In the Presence of My Enemies, by Gracia Burnham. Remember the Burnhams? Missionaries on furlough, they were kidnapped from their beach resort by Abu Sayyaf thugs in 2001, and were held hostage for more than a year before a tragic rescue attempt, in which Martin was killed and Gracia wounded by “friendly” fire.
Gracia’s account of their time as hostages is written in simple and natural language, interspersed with flashbacks to her Christian upbringing, marriage to Martin, and ministry work in the Philippines. Frank and brutally honest about every aspect of the hostage situation, Gracia’s story describes problems from disease and diarrhea to struggles with faith and morality. Gracia readily admits points when they behaved in less than a Christian manner, giving in to faithlessness, despair, distrust, and hatred; yet always finding themselves brought back to faith by little miracles which saw them through to the end of the ordeal.

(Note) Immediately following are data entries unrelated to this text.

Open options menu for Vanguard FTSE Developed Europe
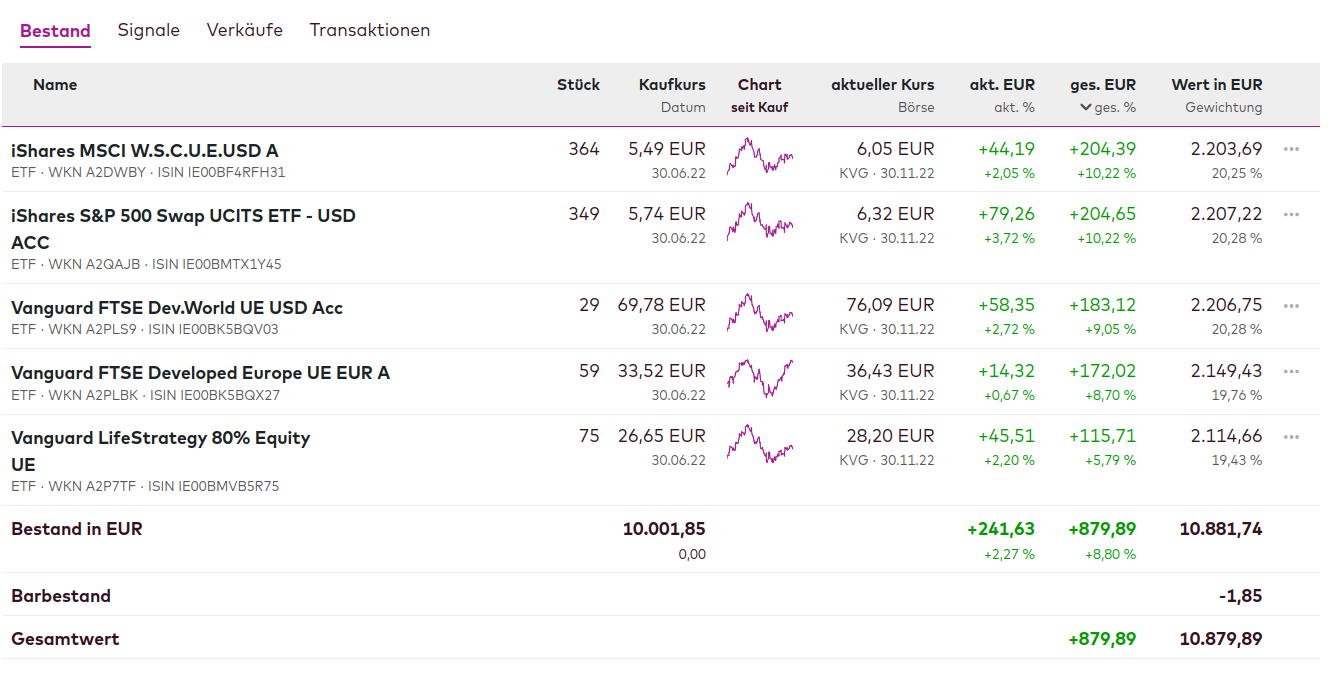1329x688 pixels. click(x=1291, y=372)
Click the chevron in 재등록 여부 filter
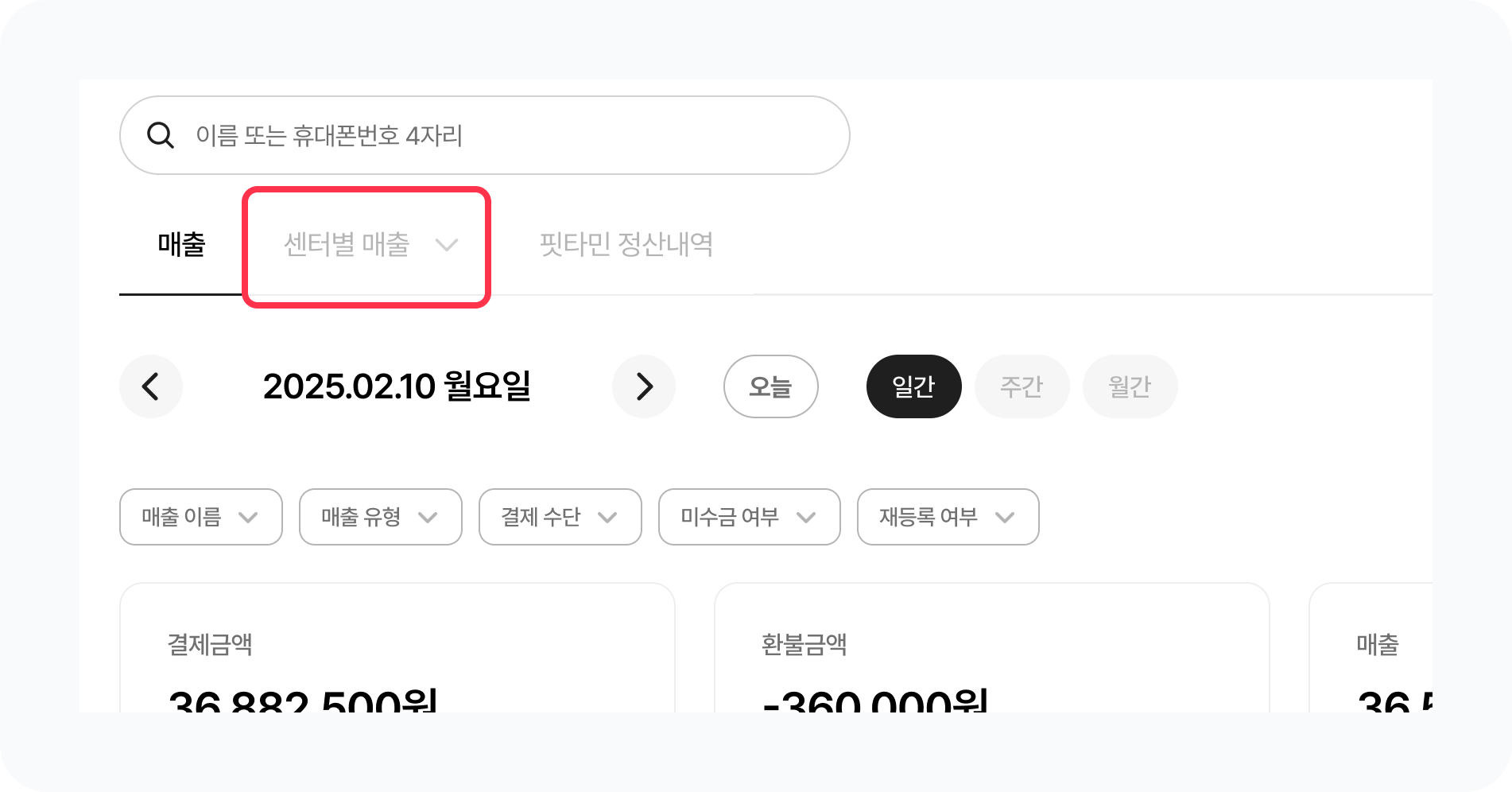 pos(1005,518)
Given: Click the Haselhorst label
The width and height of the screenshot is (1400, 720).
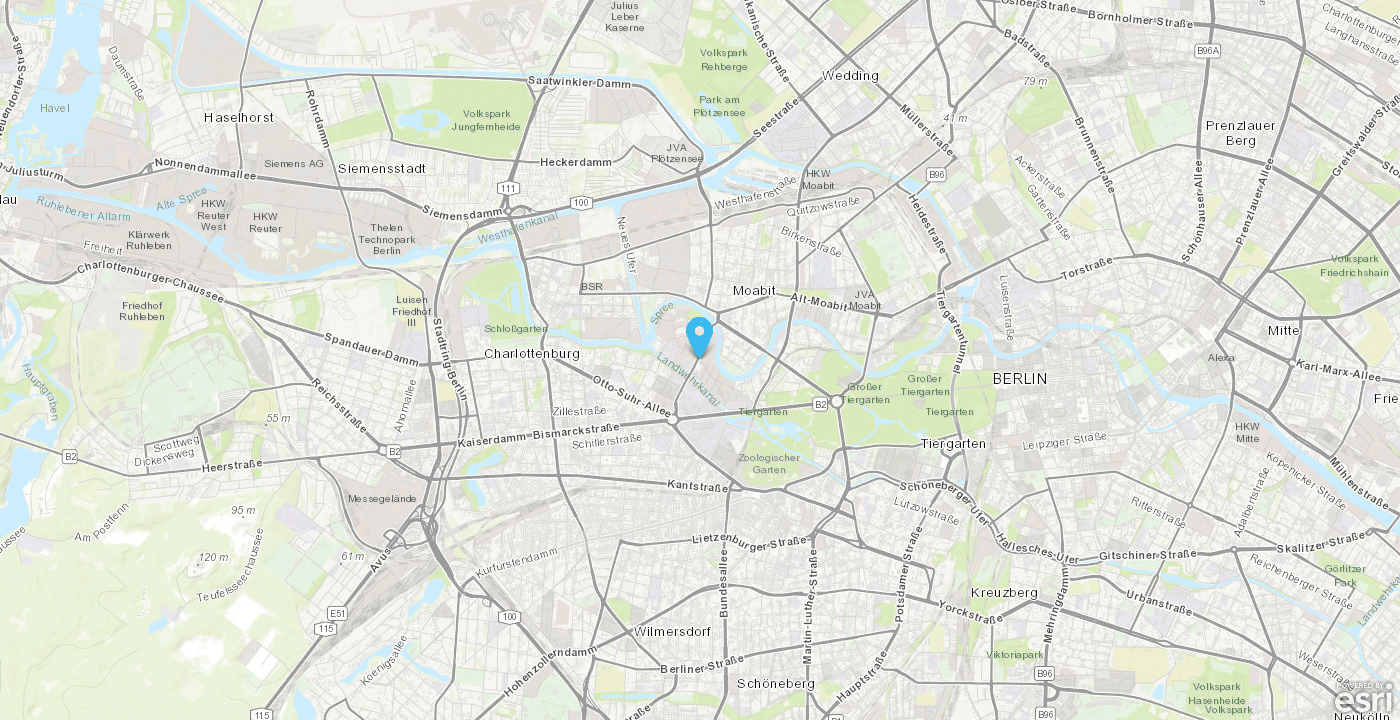Looking at the screenshot, I should (238, 117).
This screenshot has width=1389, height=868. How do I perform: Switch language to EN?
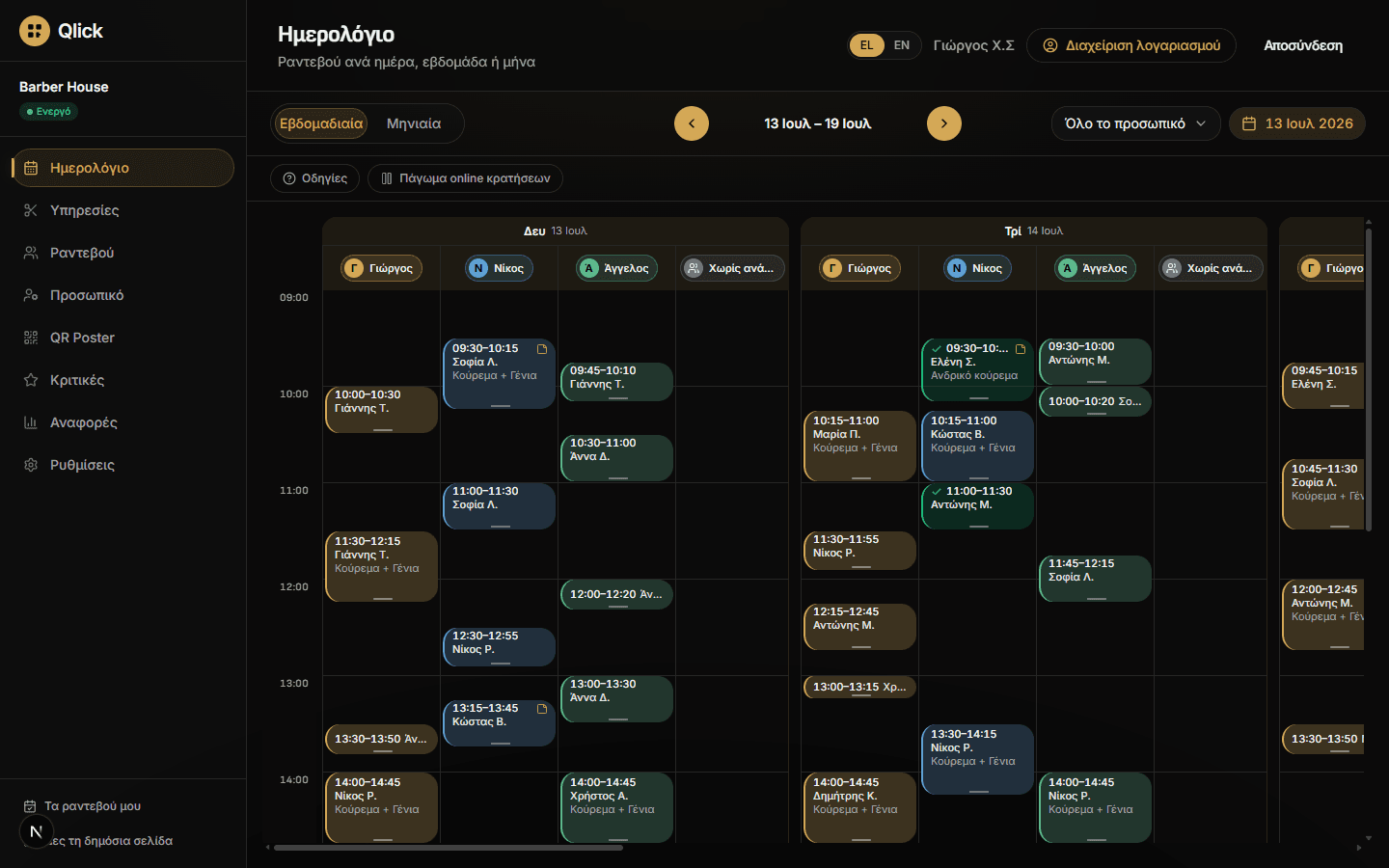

They dealt with struggles of faith as we all do, and were never always perfect, but were constantly reminded that God watched over them, and had called them to live and die for his purposes.
By the way, there were parts where I couldn’t help but smile at how Filipino the story was, from the onomatopoeic first line, to descriptions of food and drink, to retooled vocabulary words and other cultural quirks. In some ways the book is as much a look into the Filipino psyche and culture as it is a kidnap-and-hostage story.